Adaptive Preferential Sampling in Phylodynamics With an Application to SARS-CoV-2

J Comput Graph Stat. 2022;31(2):541-552. doi: 10.1080/10618600.2021.1987256. Epub 2021 Nov 29.

Abstract

Longitudinal molecular data of rapidly evolving viruses and pathogens provide information about disease spread and complement traditional surveillance approaches based on case count data. The coalescent is used to model the genealogy that represents the sample ancestral relationships. The basic assumption is that coalescent events occur at a rate inversely proportional to the effective population size N e (t), a time-varying measure of genetic diversity. When the sampling process (collection of samples over time) depends on N e (t), the coalescent and the sampling processes can be jointly modeled to improve estimation of N e (t).
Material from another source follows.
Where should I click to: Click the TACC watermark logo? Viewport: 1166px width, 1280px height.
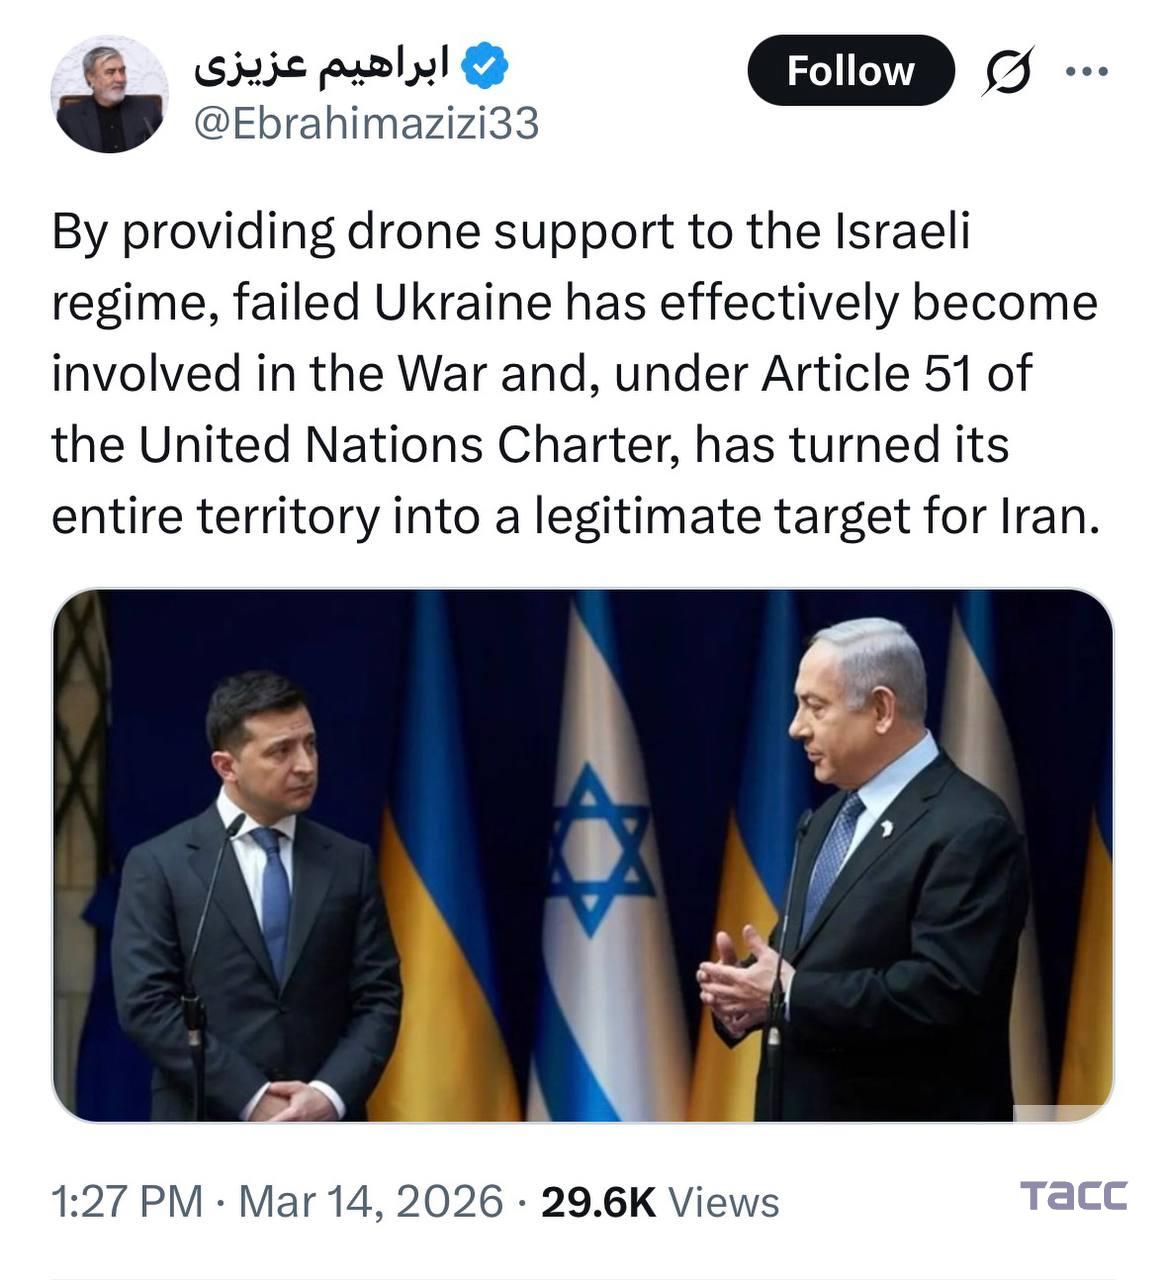1073,1195
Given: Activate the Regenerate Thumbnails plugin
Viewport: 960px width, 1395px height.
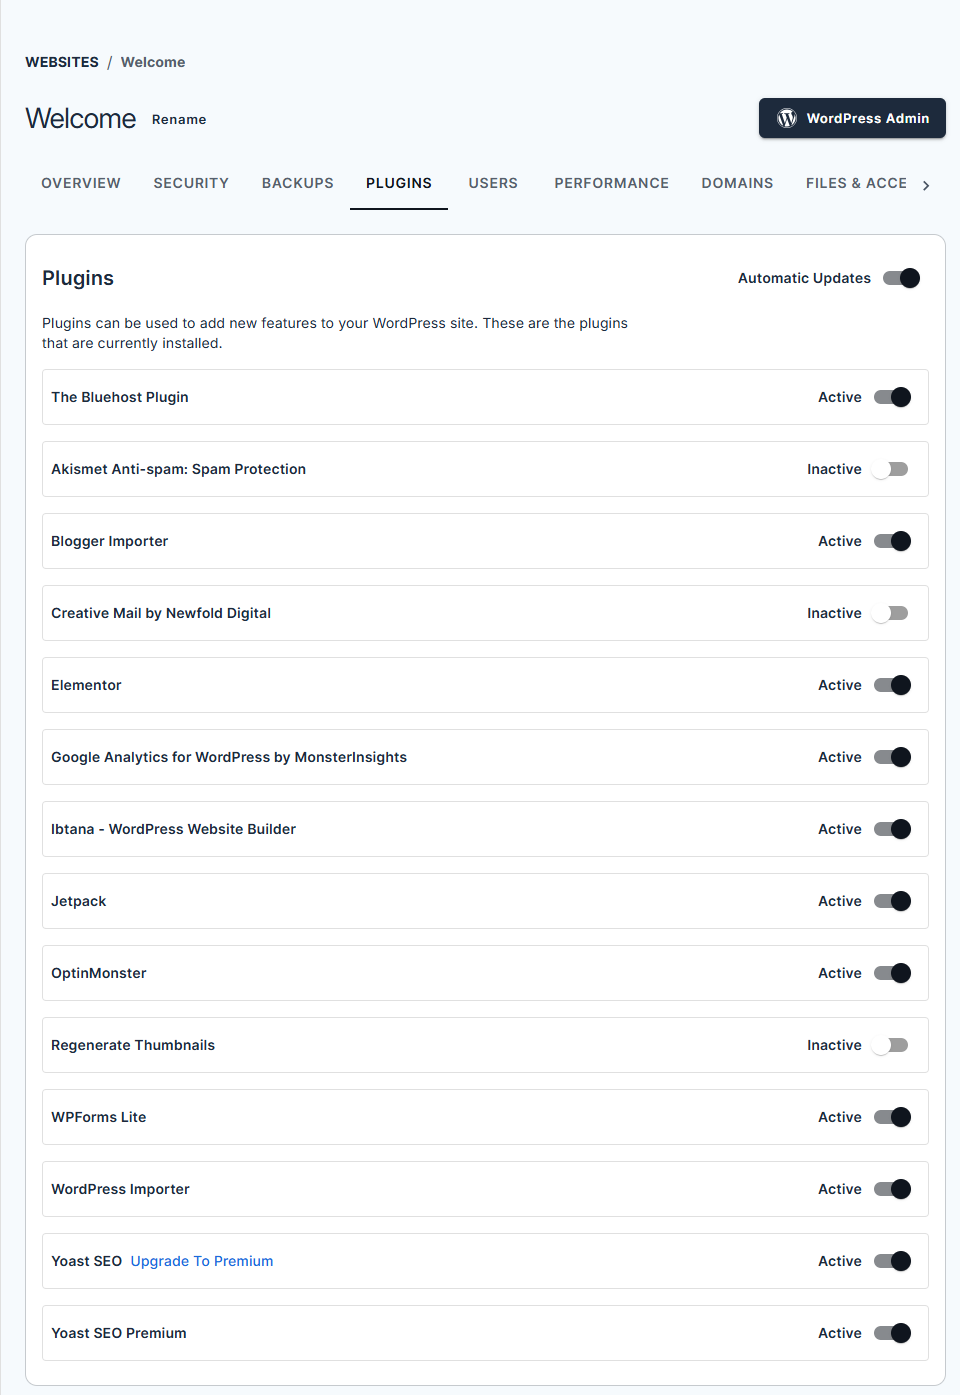Looking at the screenshot, I should coord(891,1045).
Failing to do so can lead to bias due to model misspecification. However, the way that the sampling process depends on the effective population size may vary over time. We introduce an approach where the sampling process is modeled as an inhomogeneous Poisson process with rate equal to the product of N e (t) and a time-varying coefficient, making minimal assumptions on their functional shapes via Markov random field priors. We provide efficient algorithms for inference, show the model performance vis-a-vis alternative methods in a simulation study, and apply our model to SARS-CoV-2 sequences from Los Angeles and Santa Clara counties. The methodology is implemented and available in the R package adapref. Supplementary files for this article are available online.

Keywords: Coalescent process; Markov random fields; Poisson processes; Population size.